• Exercise:
Copy the items from the line containing "Locate an element" through the end of the items, both ends included, and leave the pictures out.
────
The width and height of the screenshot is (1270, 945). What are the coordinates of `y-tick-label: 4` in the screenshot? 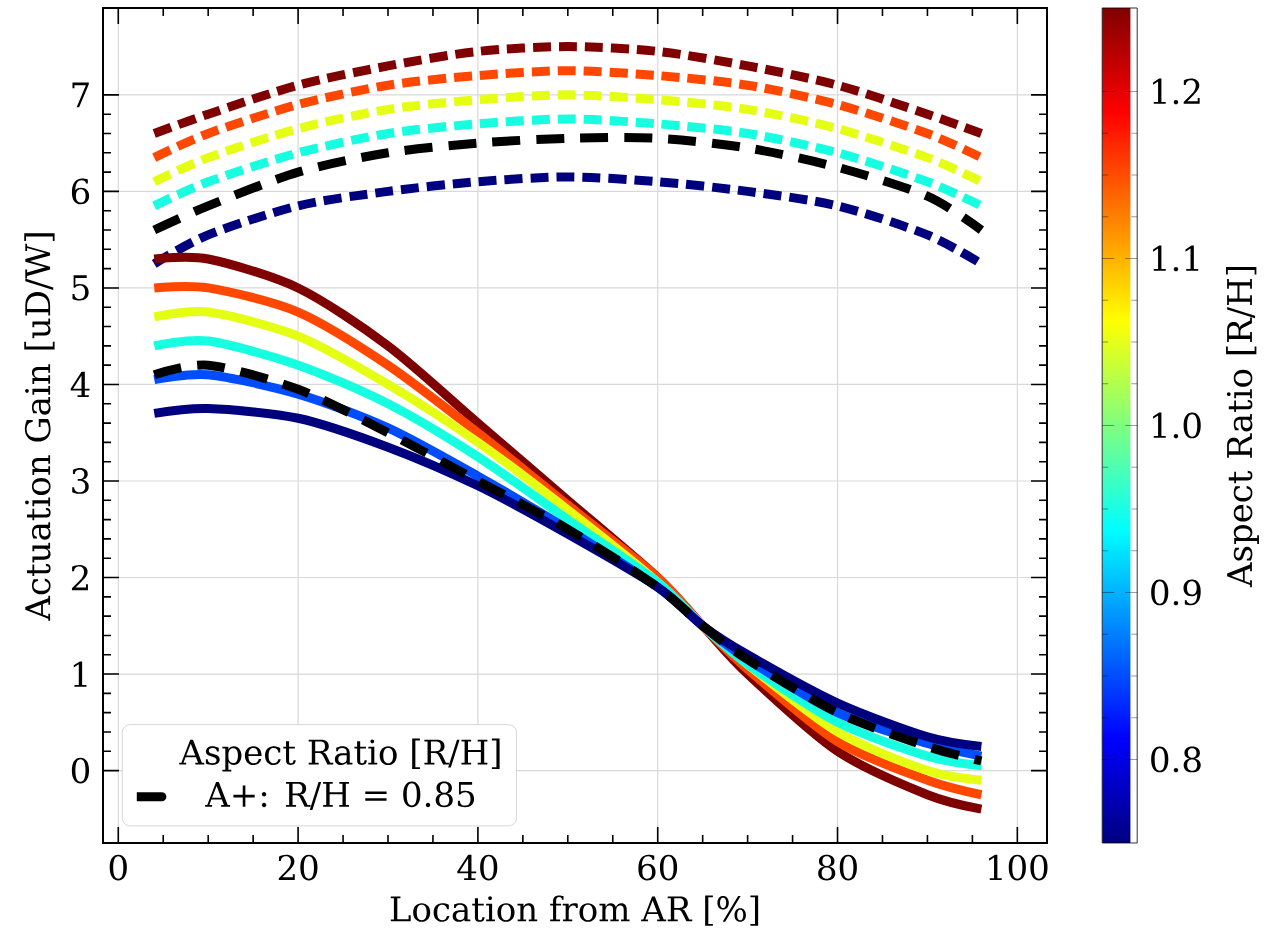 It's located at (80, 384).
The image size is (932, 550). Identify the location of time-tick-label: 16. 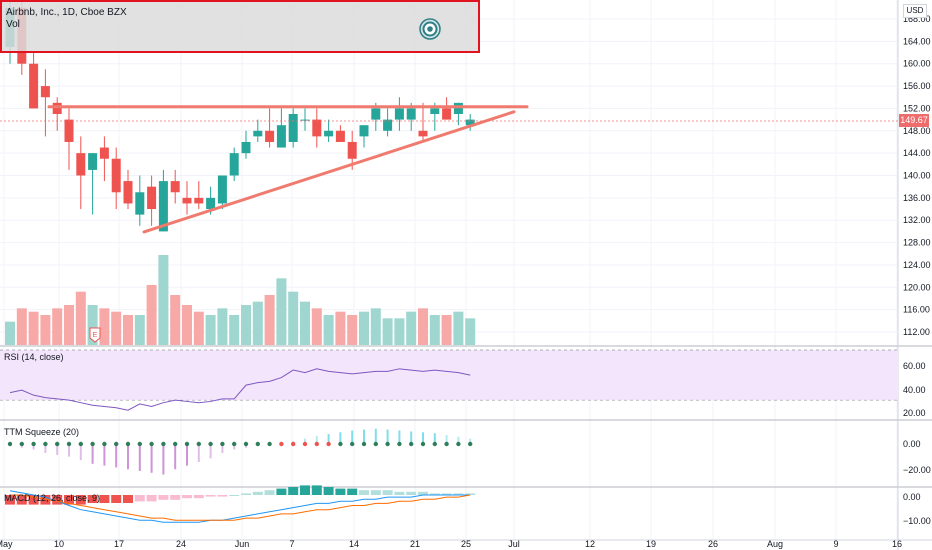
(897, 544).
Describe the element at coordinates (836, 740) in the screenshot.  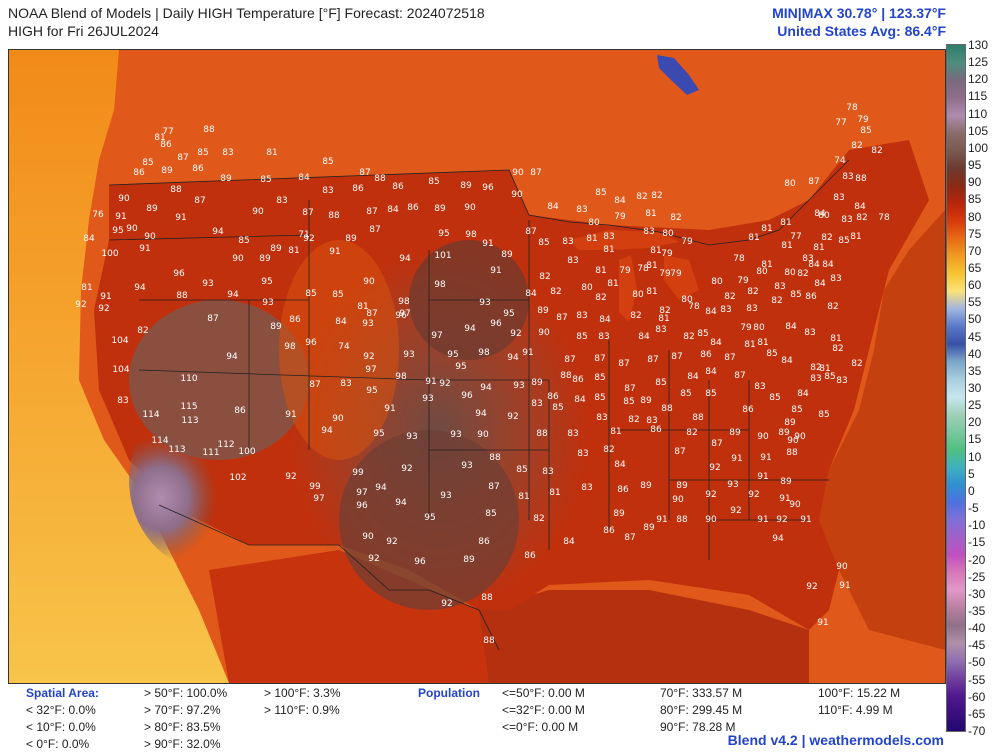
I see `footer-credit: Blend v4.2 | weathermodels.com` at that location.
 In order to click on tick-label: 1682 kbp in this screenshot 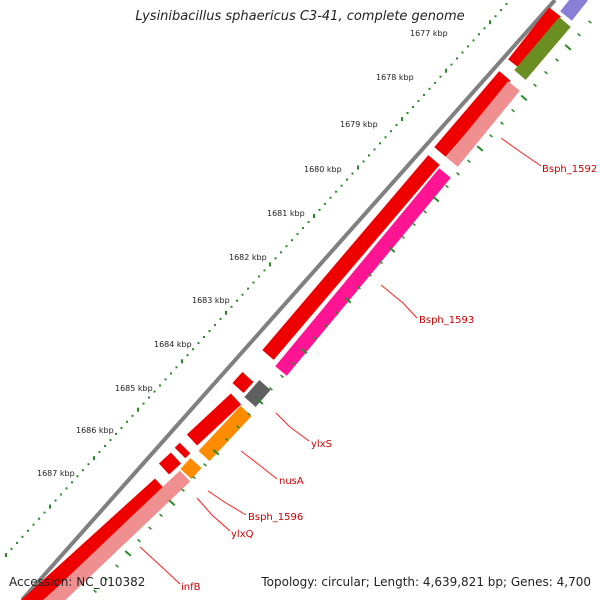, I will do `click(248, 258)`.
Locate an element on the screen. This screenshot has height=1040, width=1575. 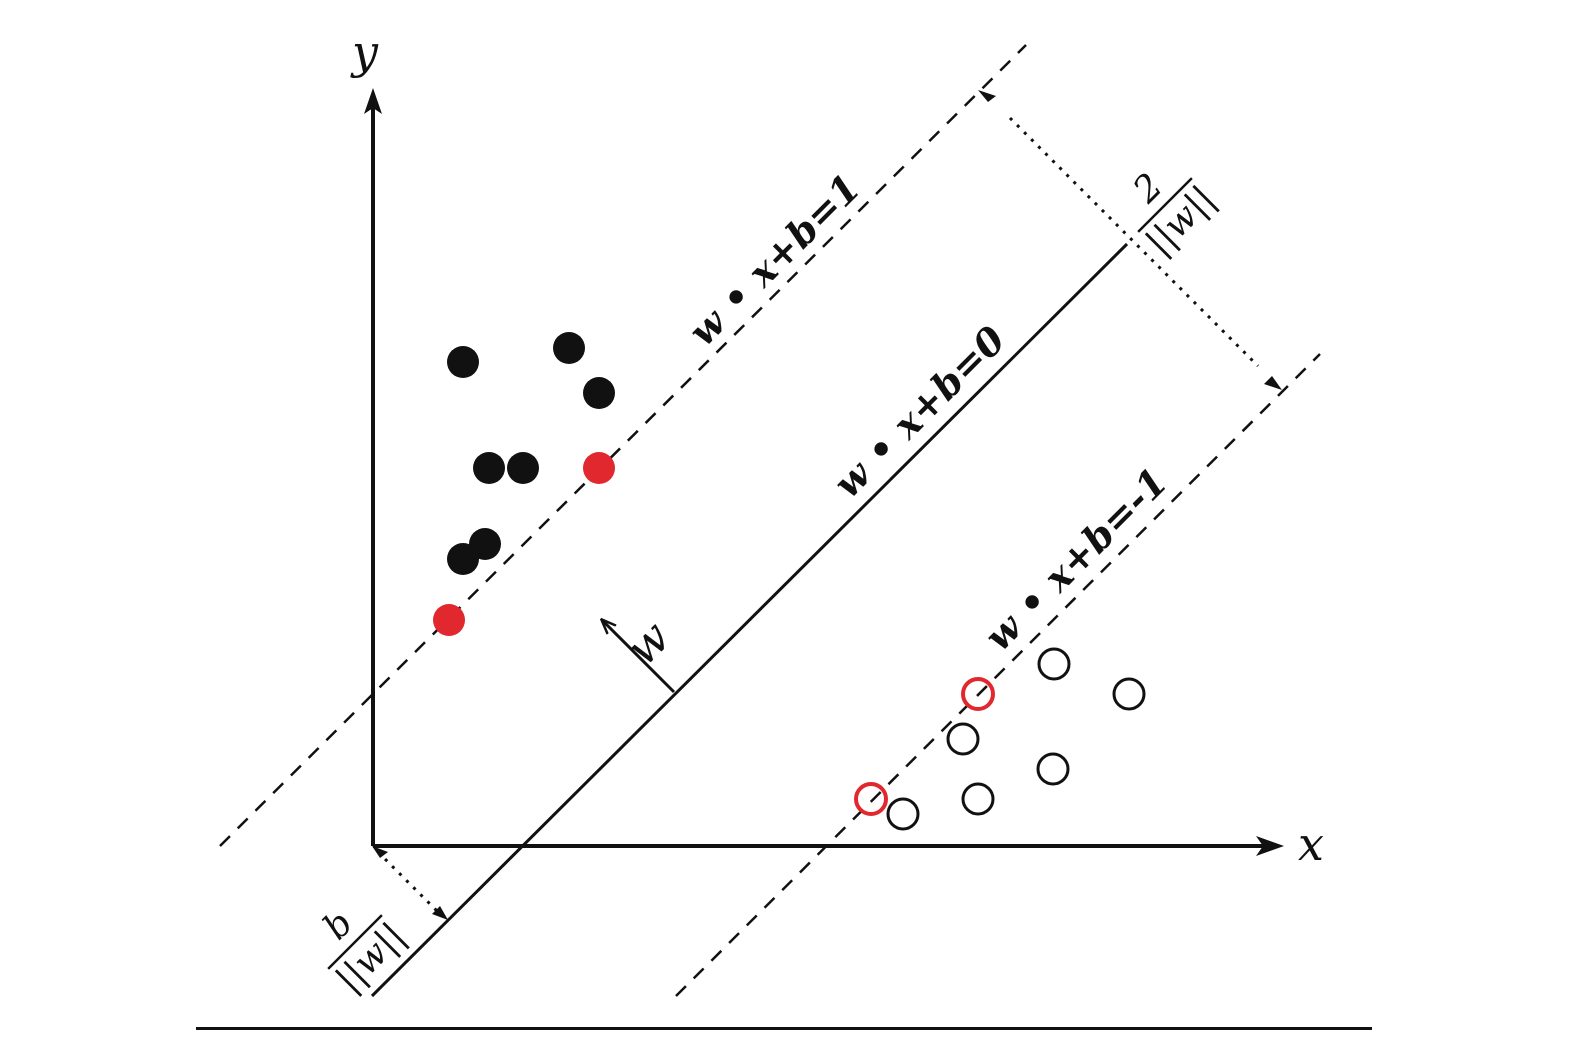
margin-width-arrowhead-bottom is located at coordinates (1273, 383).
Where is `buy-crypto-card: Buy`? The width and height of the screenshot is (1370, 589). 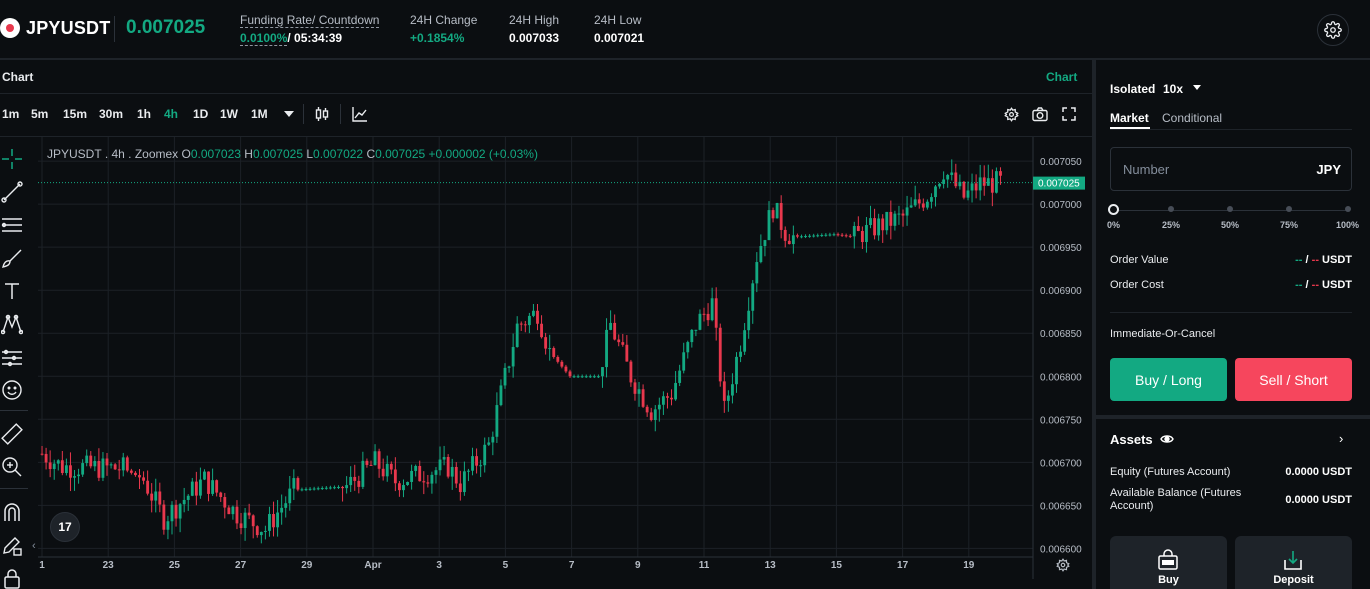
────
• Output of the task:
Locate an element on the screen. This screenshot has height=1040, width=1575. 
margin-width-arrowhead-bottom is located at coordinates (1273, 383).
Where is `buy-crypto-card: Buy`? The width and height of the screenshot is (1370, 589). 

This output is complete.